Госсекретарь перед вылетом в Европу провел в Москве консультации с послом Израиля в России, который рассказал, что на его просьбу о встрече с Лобановым новый министр иностранных дел Иванов отреагировал быстро и четко. "Лобанов примет меня уже завтра". Уоренн в последний раз сделал жесткий разнос высокопоставленным дипломатам посольства. С резидентурой пусть разбирается директор ЦРУ, но он доложит президенту о бардаке, который творится в посольстве. Если бы он не работал госсекретарем всего несколько месяцев, он бы сам навел порядок в посольстве.

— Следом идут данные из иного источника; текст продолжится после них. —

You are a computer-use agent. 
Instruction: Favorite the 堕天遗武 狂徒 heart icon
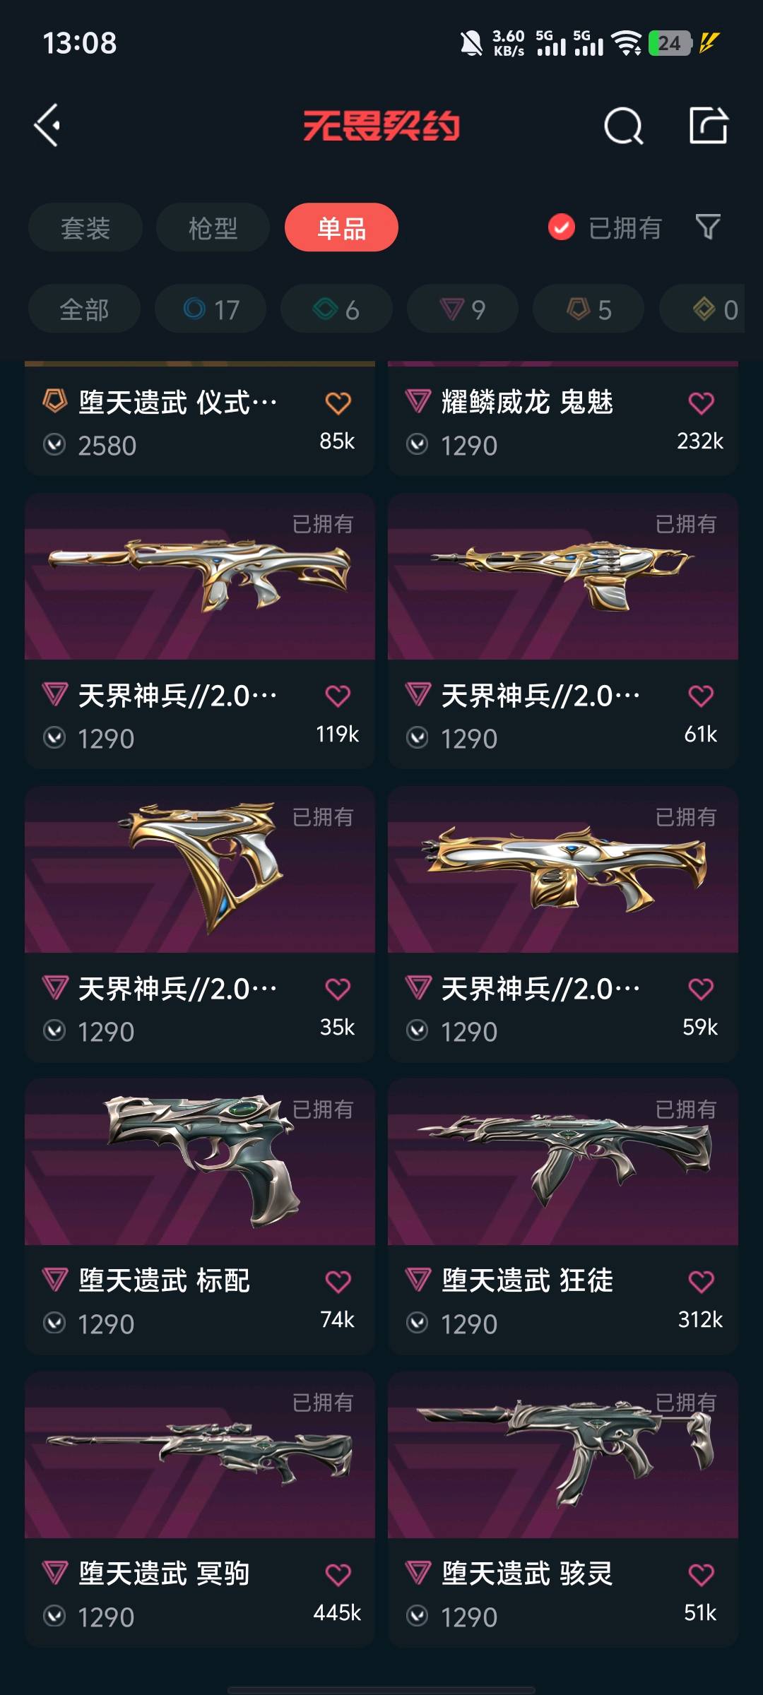pyautogui.click(x=701, y=1281)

Из Москвы он вылетел для консультаций в Бонн и Париж, а в 10 часов 21 марта уже был принят премьер-министром Великобритании. Сейчас, прилетев в Вашингтон, он, сидя в машине, которая везла его из аэропорта прямо на работу, обдумывал свое молниеносное турне в Германию, Францию и Великобританию. Его удручало, что ни Бонн, ни Париж не поддерживали его опасений по поводу изменений в России, только Великобритания, испытанный друг США, была согласна со многими выводами Уоренна, основанными на личных ощущениях от пребывания в Москве. Он не поехал сразу на встречу с президентом, а попросил из-за якобы легкого недомогания отложить ее на несколько часов, чтобы на работе, в спокойной обстановке привести в порядок свои ощущения, впечатления и мысли о событиях нескольких последних дней и доложить президенту выверенную и аналитически отшлифованную информацию.

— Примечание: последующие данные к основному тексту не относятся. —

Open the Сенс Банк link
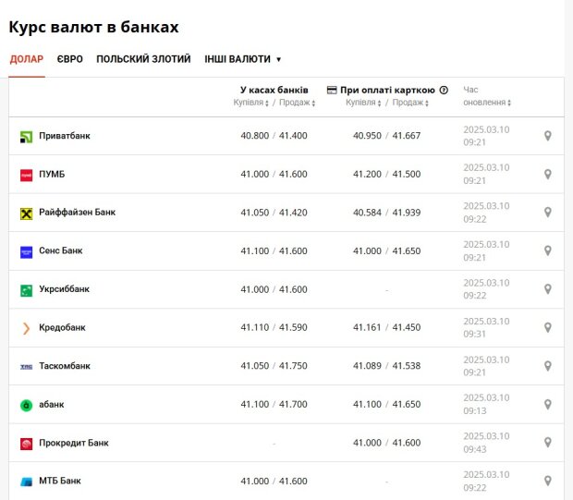The width and height of the screenshot is (573, 500). (x=61, y=250)

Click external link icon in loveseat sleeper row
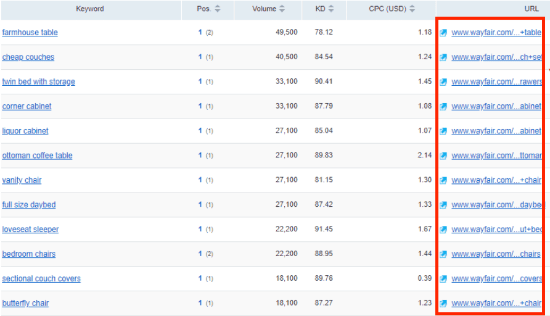(443, 230)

6 апреля 1997 года, Нью-Йорк.

Президент "Трейд билдинг корпорейшн" Джон Столберг (он же Илья Коровин) устроил для себя незапланированный праздник. Уже ранним утром все телеканалы и радиостанции трещали о событиях в России. О внезапной смерти президента, о том, что генерал Лобанов, буквально на днях назначенный вице-премьером, стал новым руководителем России, о беспрецедентной операции, которую он начал против мафии, преступников и коррумпированных чиновников. Подробной информации пока еще не было, но Столберг чувствовал — вот он, день торжества настал. Как долго ждали его все честные люди России. Для него, профессионала, это стало ясно из того, что новый лидер России начал не со слов, а с конкретных дел. Значит, дело будет.

Это был его день. И извинившись перед женой и детьми, он под предлогом срочной деловой встречи утром уехал в уединенную хижину, которую по его заказу построили в 90 километрах от Нью-Йорка на берегу Атлантического океана, возле городка Лонг-Бранч. Заехав по пути в супермаркет, купил сырого мяса, зелени, русской водки и через полтора часа уже дышал чистым океанским воздухом. Он уже давно взял за правило: при самых тяжелых и кризисных ситуациях, а также внезапных крупных удачах или радостных событиях уединяться. Горечь неудач он не хотел переносить на окружающих, тем более близких людей, но и радостью незапланированных успехов или счастливых событий хотел наслаждаться в одиночку. Никто не отвлекал от счастливых минут, от возможности радоваться так редко выпадающими часами отдыха, делая их еще более блаженными.